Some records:
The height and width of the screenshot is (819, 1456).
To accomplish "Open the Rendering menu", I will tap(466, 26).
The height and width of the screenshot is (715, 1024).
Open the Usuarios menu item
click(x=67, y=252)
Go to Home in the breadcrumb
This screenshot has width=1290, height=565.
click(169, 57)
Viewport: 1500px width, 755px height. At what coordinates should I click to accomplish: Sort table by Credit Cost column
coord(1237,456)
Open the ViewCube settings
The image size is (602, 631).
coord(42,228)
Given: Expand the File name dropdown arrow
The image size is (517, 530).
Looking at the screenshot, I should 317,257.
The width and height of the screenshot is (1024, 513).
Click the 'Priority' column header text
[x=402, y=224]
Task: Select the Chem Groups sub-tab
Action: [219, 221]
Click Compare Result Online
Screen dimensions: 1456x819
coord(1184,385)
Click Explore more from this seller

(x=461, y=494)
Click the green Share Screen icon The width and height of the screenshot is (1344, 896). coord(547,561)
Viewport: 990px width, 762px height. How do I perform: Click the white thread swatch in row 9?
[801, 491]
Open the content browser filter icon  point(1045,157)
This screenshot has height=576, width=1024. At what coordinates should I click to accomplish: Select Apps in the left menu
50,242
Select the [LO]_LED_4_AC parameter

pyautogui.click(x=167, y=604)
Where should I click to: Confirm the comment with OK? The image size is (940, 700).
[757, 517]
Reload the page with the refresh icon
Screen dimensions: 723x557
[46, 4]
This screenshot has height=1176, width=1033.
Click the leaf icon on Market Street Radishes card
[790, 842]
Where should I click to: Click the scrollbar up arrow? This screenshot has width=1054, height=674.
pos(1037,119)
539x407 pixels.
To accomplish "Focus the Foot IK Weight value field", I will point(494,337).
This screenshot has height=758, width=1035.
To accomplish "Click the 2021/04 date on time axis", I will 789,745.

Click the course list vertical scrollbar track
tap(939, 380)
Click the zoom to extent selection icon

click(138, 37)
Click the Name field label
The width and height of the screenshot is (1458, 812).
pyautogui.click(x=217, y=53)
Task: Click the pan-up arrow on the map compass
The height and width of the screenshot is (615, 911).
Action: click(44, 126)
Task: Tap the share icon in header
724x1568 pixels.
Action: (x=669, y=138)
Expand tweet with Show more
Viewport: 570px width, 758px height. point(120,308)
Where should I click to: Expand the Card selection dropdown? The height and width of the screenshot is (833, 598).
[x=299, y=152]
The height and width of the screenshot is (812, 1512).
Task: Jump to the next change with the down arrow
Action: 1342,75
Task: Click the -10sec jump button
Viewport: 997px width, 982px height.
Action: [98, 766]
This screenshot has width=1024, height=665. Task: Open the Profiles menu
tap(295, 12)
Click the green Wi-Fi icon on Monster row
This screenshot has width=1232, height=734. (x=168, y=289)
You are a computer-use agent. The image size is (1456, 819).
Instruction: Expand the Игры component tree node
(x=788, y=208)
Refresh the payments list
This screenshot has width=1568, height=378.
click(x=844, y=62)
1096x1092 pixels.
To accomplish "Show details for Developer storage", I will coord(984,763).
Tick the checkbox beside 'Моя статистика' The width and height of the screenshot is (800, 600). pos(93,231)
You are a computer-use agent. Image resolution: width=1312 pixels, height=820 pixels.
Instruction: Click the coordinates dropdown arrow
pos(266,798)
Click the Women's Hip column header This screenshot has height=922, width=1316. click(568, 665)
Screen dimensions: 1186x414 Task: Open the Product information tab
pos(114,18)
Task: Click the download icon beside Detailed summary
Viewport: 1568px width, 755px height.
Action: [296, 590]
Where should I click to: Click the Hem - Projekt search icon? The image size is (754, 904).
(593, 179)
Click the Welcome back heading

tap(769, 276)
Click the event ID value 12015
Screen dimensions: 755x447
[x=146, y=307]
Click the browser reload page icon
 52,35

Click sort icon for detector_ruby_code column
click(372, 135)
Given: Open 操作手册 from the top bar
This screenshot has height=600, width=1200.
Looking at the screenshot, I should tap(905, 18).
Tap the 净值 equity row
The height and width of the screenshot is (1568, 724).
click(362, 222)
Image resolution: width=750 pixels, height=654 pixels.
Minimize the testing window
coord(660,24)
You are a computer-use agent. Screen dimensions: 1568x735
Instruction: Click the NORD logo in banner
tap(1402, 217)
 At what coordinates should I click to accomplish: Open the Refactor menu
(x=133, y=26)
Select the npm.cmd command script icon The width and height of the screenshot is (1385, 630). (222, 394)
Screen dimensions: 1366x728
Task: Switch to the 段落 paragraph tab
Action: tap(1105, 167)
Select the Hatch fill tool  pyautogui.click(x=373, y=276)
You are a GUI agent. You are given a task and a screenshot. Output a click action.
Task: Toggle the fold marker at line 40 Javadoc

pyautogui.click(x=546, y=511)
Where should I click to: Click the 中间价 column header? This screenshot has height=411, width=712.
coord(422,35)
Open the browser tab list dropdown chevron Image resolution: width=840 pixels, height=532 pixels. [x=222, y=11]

_Written request_
Reproduce the listing word for word, beginning with the line that contains "Viewport: 1500px width, 755px" and ending after the line that contains "Looking at the screenshot, I should 317,257.".

_Response to this exercise_
Viewport: 1500px width, 755px height. At what coordinates should I click to accomplish: Sort table by Credit Cost column
coord(1237,456)
Open the ViewCube settings
The image size is (602, 631).
coord(42,228)
Given: Expand the File name dropdown arrow
The image size is (517, 530).
Looking at the screenshot, I should 317,257.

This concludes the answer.